5. The control method as described in claim 4, characterized in that, The system initialization process in step S1 includes: The offline AI mini-host inside the glasses case and all modules inside the AI glasses are powered on and started. The offline AI mini-host loads the built-in scene recognition model and scene-function mapping relationship library; The dual-mode communication unit establishes a connection between the AI glasses and the offline AI host and user terminal device, receives user-preset scene thresholds, function preferences and navigation parameters, and stores them in the offline storage unit of the offline AI host.
6. The control method as described in claim 4, characterized in that, The scene feature data in step S2 includes ambient sound data, light intensity data, location data, and motion state data.
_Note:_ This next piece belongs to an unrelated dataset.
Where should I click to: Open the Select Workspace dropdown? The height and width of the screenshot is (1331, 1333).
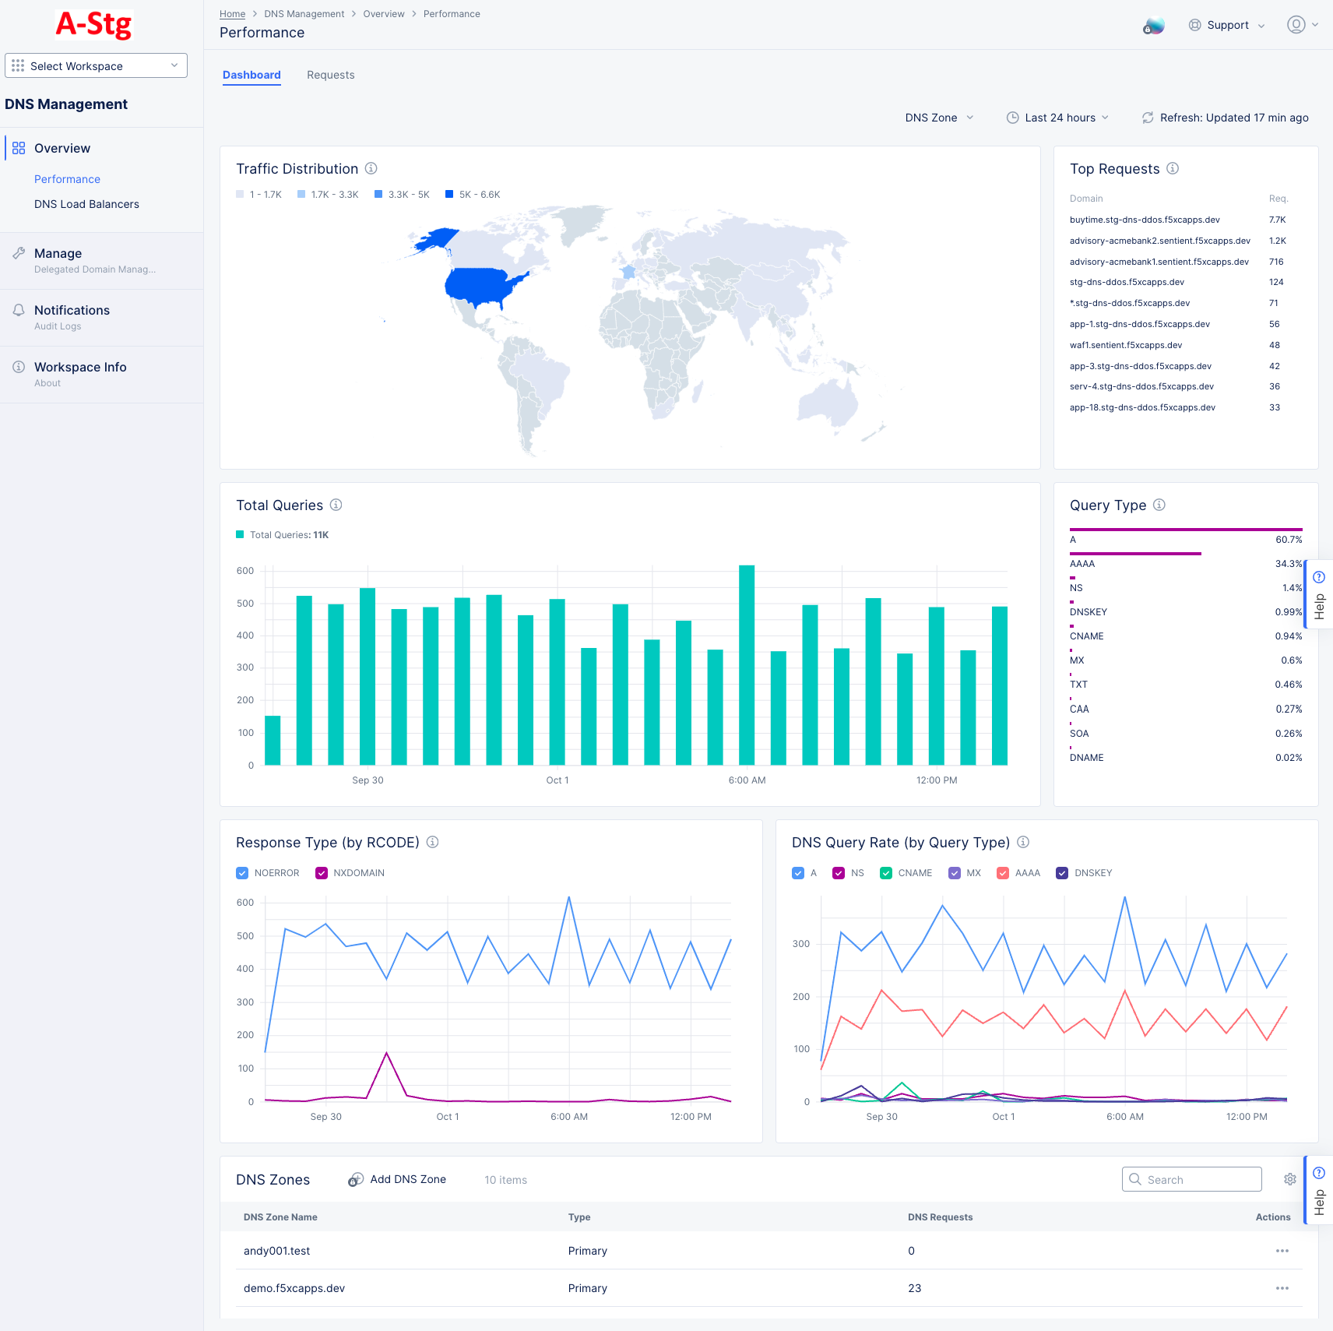(96, 65)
7. The control method as described in claim 4, characterized in that, The preprocessing of scene feature data in step S3 includes, but is not limited to, noise filtering, data format unification, data normalization / standardization, outlier removal, and data compression.
8. The control method as described in claim 4, characterized in that, In step S3, if the AI glasses are outside the glasses case, the scene feature data preprocessed by the main control module is first stored in the temporary storage unit of the AI glasses, and automatically synchronized to the offline AI host after the glasses are put back into the glasses case; if the AI glasses are inside the glasses case, the preprocessed scene feature data is directly synchronized to the offline AI host.